When deciding what solution to go through, it’s important to identify the following:



  1. The vCPU and memory requirements

  2. The IO, both IOPs and MBPs, especially the latter limit for the VM

  3. Using the size of the database, along with IOPS/MBPs, then choose the type of storage, (premium or high IO)

  4. The business’ SLA around Recovery Point Objective (RPO) and Recovery Time Objectcive (RTO) will tell you then which solution will be best that meets the IO needs.

  5. A secondary service can be added to create additional functionality, (as an example, we add Commvault to ANF to add additional cloning features at a low cost).


So let’s take a few example and look at what kind of combinations you might choose:


Example Oracle Workload #1



  • 16 vCPU

  • 128G of RAM

  • IOPS 22K

  • MBPs 212M

  • DB Size: 5TB

  • Backup Size: 23TB

  • RPO/RTO of 15 min/8 hrs


I know this may seem limited on all that you might need to size it out, but we are assuming a sizing assessment has been done from an AWR and from this we can come up with the following recommendations: 


 


Recommended VM: E16ds v4


Storage Option A



  • 1 Premium P10- OS Disk

  • 6 Premium P40 Disks- Datafiles and Redo Logs

  • 24 TiB of Azure Blob Storage- Backups

  • Backup strategy: RMAN


Storage Option B



  • 1 Premium P10- OS Disk

  • 5 Premium P40 Disks- Datafiles

  • 40G Ultra Disk- Redo Logs

  • 24 TiB of Azure Premium Blob Storage- Backups

  • Backup Strategy: Azure Backup for Oracle


Example Oracle Workload #2



  • 32 vCPU

  • 480G RAM

  • IOPs 100K

  • MBPS 2800M

  • DB Size 8TB

  • Backup Size 28TB

  • RPO/RTO of 15 min/2 hrs


Due to the limited RTO, I would use Oracle Data Guard to support the 2 hr RTO, as an RMAN recovery from storage wouldn’t meet the requirements for the DR on it’s own.
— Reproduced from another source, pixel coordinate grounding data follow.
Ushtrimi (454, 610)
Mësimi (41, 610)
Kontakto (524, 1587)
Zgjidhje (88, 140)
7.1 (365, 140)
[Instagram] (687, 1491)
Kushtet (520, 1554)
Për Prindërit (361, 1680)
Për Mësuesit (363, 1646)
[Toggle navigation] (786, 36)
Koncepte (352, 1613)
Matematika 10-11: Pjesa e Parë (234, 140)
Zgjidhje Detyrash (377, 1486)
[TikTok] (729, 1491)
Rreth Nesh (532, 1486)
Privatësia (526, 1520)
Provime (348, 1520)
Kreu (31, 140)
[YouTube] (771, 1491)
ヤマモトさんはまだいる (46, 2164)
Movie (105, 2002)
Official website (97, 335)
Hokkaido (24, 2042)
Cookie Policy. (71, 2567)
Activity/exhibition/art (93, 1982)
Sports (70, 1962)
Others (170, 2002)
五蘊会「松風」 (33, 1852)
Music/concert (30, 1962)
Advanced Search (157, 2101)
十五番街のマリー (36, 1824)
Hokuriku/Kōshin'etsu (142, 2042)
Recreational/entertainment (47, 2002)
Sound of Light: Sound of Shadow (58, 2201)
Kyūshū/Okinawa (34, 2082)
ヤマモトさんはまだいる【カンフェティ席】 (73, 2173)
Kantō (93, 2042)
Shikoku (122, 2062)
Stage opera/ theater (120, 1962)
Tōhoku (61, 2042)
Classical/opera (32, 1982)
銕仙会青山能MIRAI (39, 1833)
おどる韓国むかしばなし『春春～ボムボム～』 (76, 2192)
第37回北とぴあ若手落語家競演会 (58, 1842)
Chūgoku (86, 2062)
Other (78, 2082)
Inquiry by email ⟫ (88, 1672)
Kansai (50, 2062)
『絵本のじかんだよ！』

Recommended VM: E64-32ds v4 constrained vCPU VM



  • 1 Premium P10- OS Disk

  • Storage Option A: ANF with capacity pool and snapshot taken every 10 minutes to secondary capacity pool in separate region.

  • Storage Option B: Excelero with Oracle Data Guard secondary in second Availability Zone, using Fast-start Failover and Observer/DG Broker and RMAN backups to Premium file storage.


Example Oracle Workload #3



  • 16 vCPU

  • 85G of Ram

  • IOPs 300K

  • MBPs 4500M

  • DB Size 12T

  • Backup Size: Using ZDLRS from Oracle

  • RPO/RTO of 5 min/1 hr

  • Using Exadata features HCC, smart scans, storage indexes, flash cache and flash logging


Recommended VM: E16ds v4, (extra memory will come in handy with the SGA and PGA grows post migration)



  • 1 Premium P10- OS Disk

  • Storage Option A: Silk with Data Guard, thin cloning, and volume snapshot and their compression/dedupe.  Lessen post migration optimization that will need to be done.

  • Storage Option B: ANF with Data Guard, volume snapshot for backups to eliminate some of the overhead of IO from RMAN, add Oracle advanced compression and partitioning, along with build out a partitioning strategy to assist with increased IO with loss of HCC.


With the examples above, I stuck to the E-series, ds v4 type VMs, as again, these are some of our favorite skus to work with Oracle on Azure in IaaS.  Realize that we do have options for each type of workload, but that depending on the IO, there are different solutions that will meet the customer’s requirements and it’s important to have the right data.